Solo che – e qui scienza e complottismo, news e fake news si rincorrono contribuendo a creare un unico marasma globale, l’unica cosa veramente globale di questo nostro mondo moderno – questo corona qui è di tipo nuovo. Chi è riuscito ad isolarlo – o almeno chi parla per lui – riferisce di una struttura strana, artificiale, non naturale. Roba da laboratorio, non da mutazione genetica spontanea.
Il coronavirus che a gennaio comincia a terrorizzare l’occidente e cala una cortina di ferro sull’oriente è una bestiola intelligente, dicono. Cattiva e intelligente. Si adatta velocemente agli organismi che assale, quanto e più dei predecessori. Non è poi così letale, a paragone di altri ceppi che hanno lambito le nostre coste negli inverni precedenti. Ma è molto più aggressivo. Alimenta la sensazione di impotenza e mancanza di difese da parte nostra.
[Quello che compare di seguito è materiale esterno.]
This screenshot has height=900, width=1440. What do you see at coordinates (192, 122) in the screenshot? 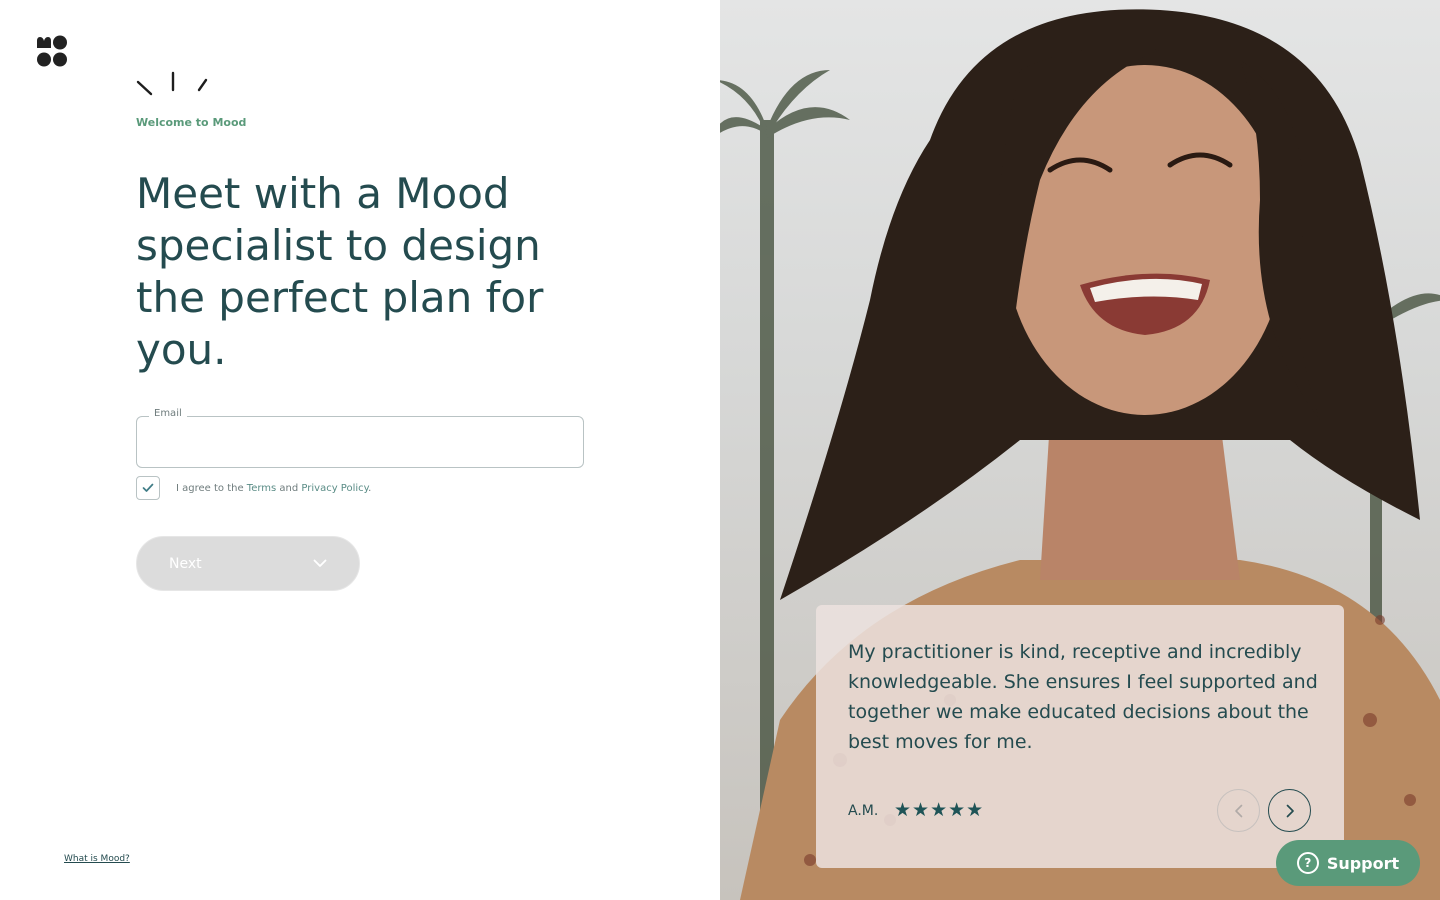
I see `welcome-eyebrow: Welcome to Mood` at bounding box center [192, 122].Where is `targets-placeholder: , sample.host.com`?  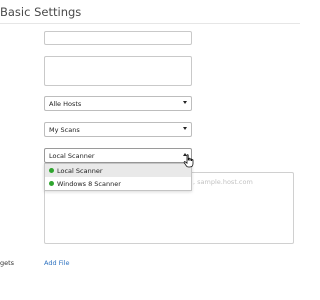 targets-placeholder: , sample.host.com is located at coordinates (223, 182). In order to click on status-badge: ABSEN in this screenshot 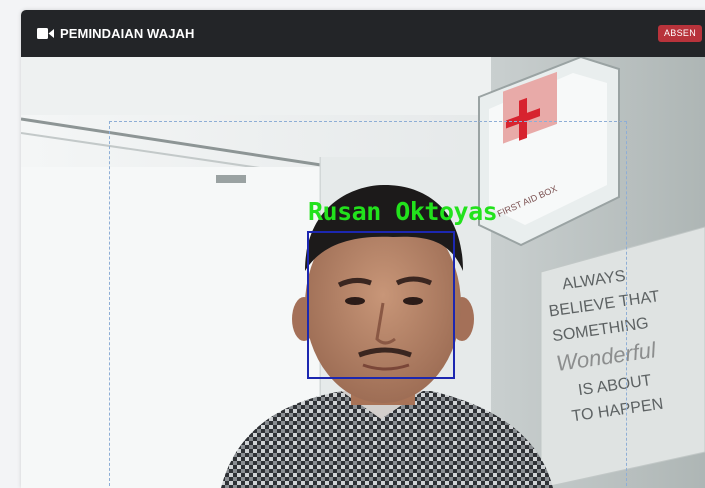, I will do `click(680, 34)`.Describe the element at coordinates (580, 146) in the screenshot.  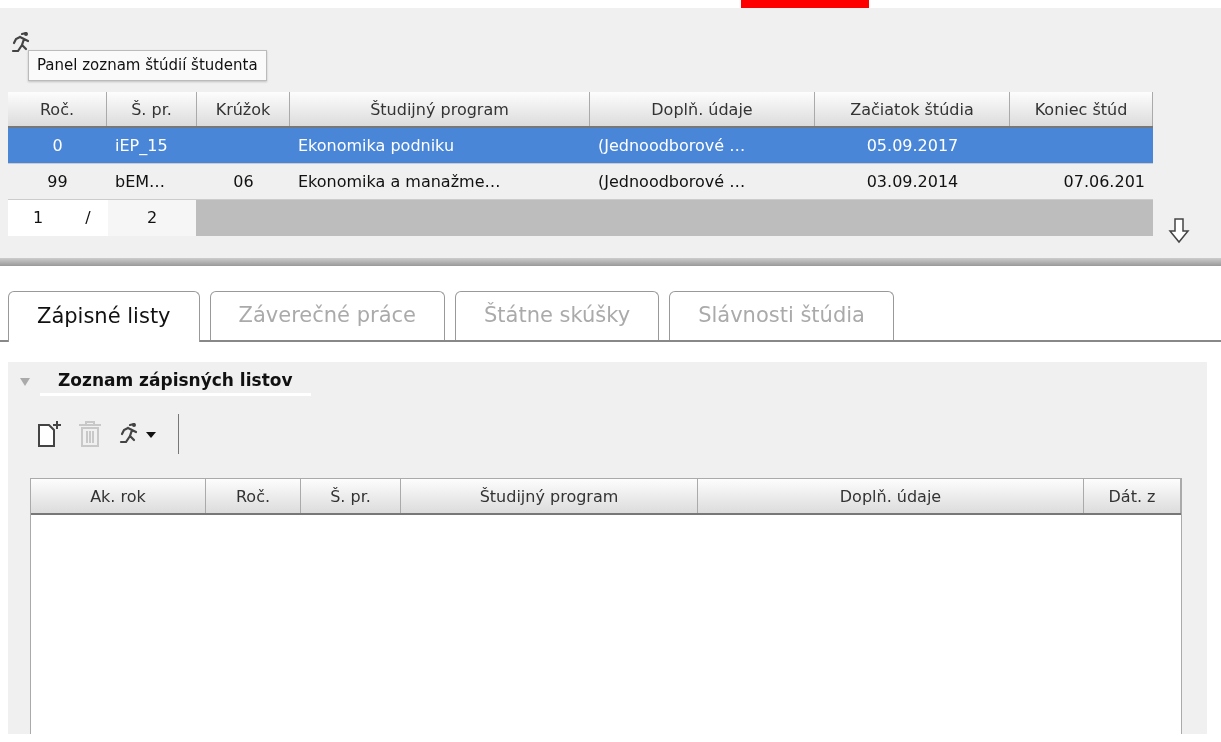
I see `table-row: 0 iEP_15 Ekonomika podniku (Jednoodborové … 05.09.2017` at that location.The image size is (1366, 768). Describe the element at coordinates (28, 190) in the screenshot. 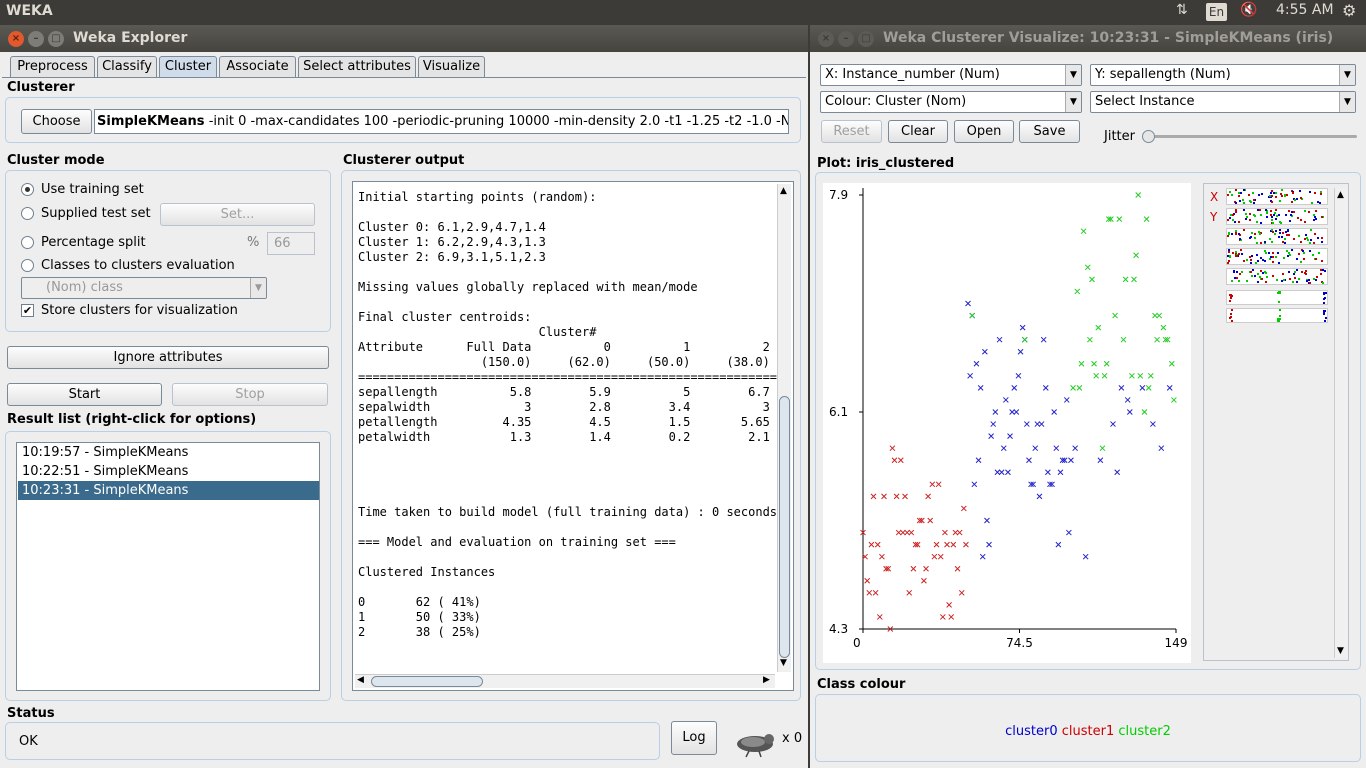

I see `use-training-set-radio` at that location.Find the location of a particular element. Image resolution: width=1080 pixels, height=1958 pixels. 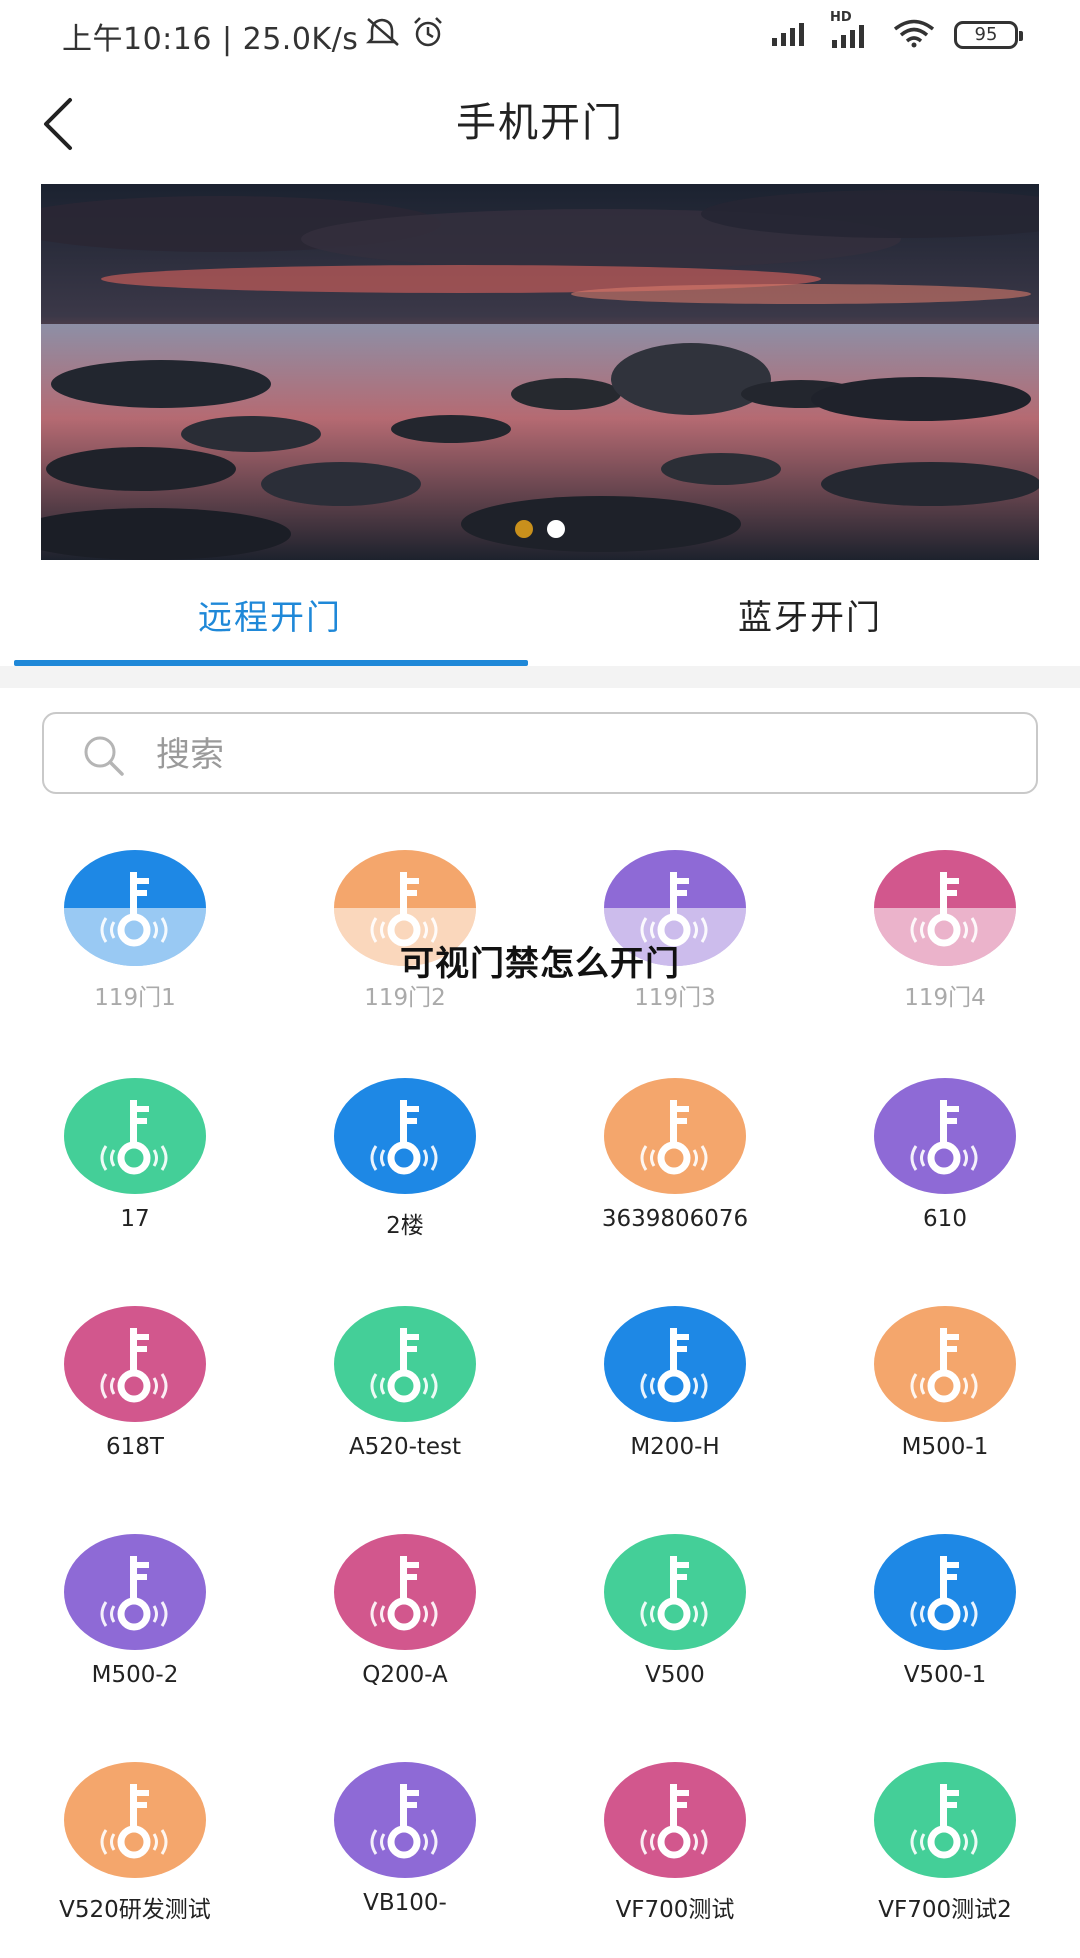

door-item: M500-1 is located at coordinates (945, 1402).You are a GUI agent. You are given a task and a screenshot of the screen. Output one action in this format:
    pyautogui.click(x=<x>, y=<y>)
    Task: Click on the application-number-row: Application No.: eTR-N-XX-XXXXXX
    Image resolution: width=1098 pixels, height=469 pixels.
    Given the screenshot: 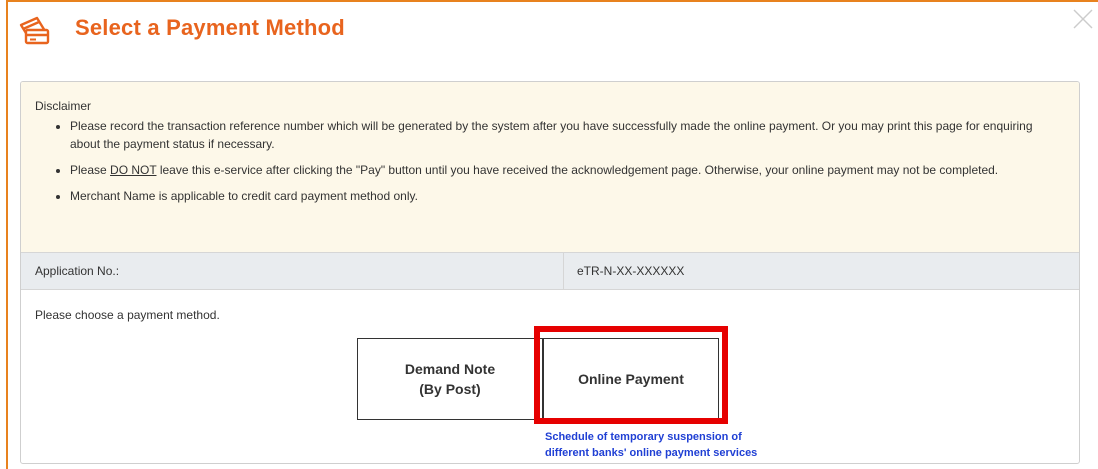 What is the action you would take?
    pyautogui.click(x=550, y=271)
    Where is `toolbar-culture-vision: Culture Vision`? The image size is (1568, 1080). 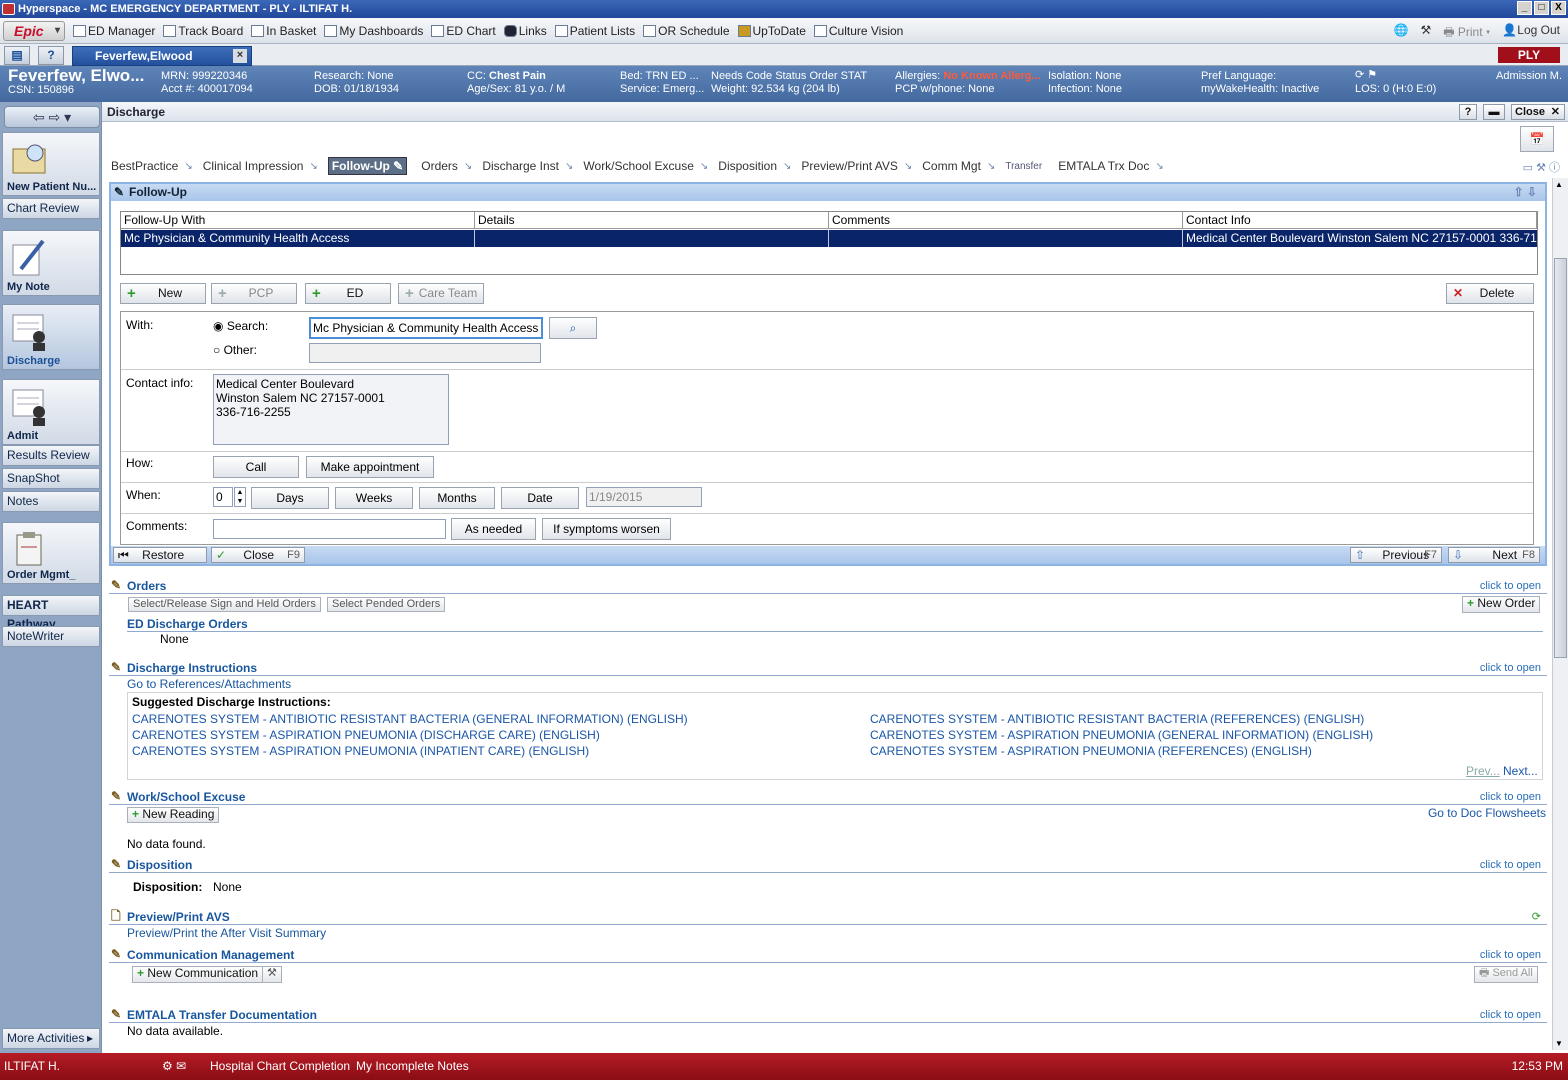
toolbar-culture-vision: Culture Vision is located at coordinates (858, 31).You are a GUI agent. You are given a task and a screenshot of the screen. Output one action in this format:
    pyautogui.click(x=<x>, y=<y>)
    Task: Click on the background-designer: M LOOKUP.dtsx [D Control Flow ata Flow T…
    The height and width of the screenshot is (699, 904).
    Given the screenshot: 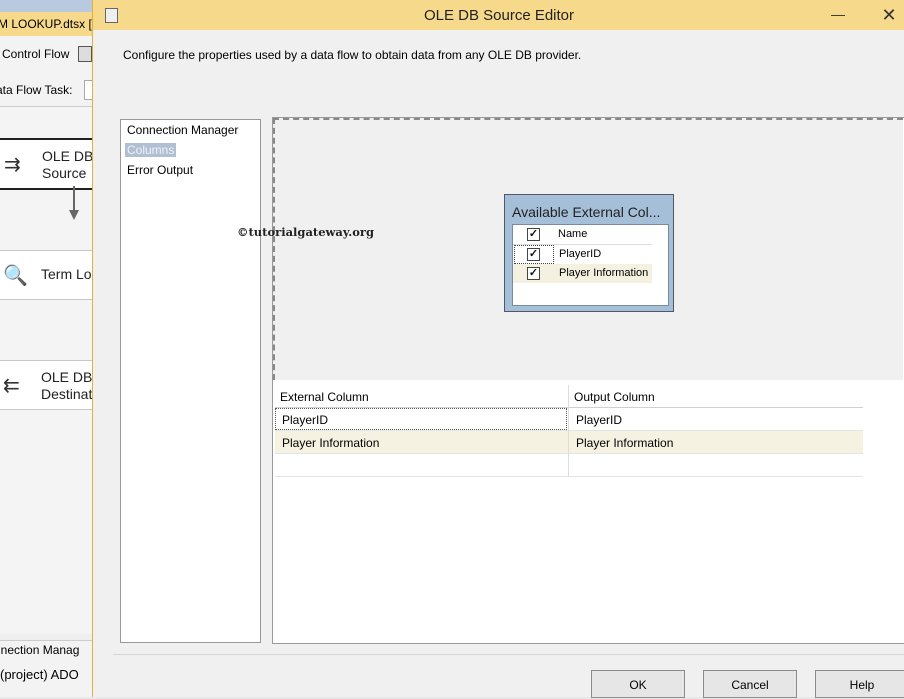 What is the action you would take?
    pyautogui.click(x=46, y=348)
Diffonde una incontenibile paura, non appena si scopre che per il coronavirus – che nel frattempo la scienza ha ribattezzato Covid 19 – non ci sono né est né ovest. Non c’é Grande Muraglia che tenga. Abbiamo appena finito di scannarci a proposito delle misure restrittive a cui devono essere sottoposti i cinesi nostrali, di ritorno dal loro Capodanno, che già giunge notizia del primo paziente occidentale ricoverato in uno dei nostri ospedali. E’ il paziente zero, anzi no, qualcuno dirà più tardi che lo zero non è italiano ma tedesco. Cambia poco. E’ il segnale che il virus, l’arma segreta di Mago Merlino, è qui tra noi.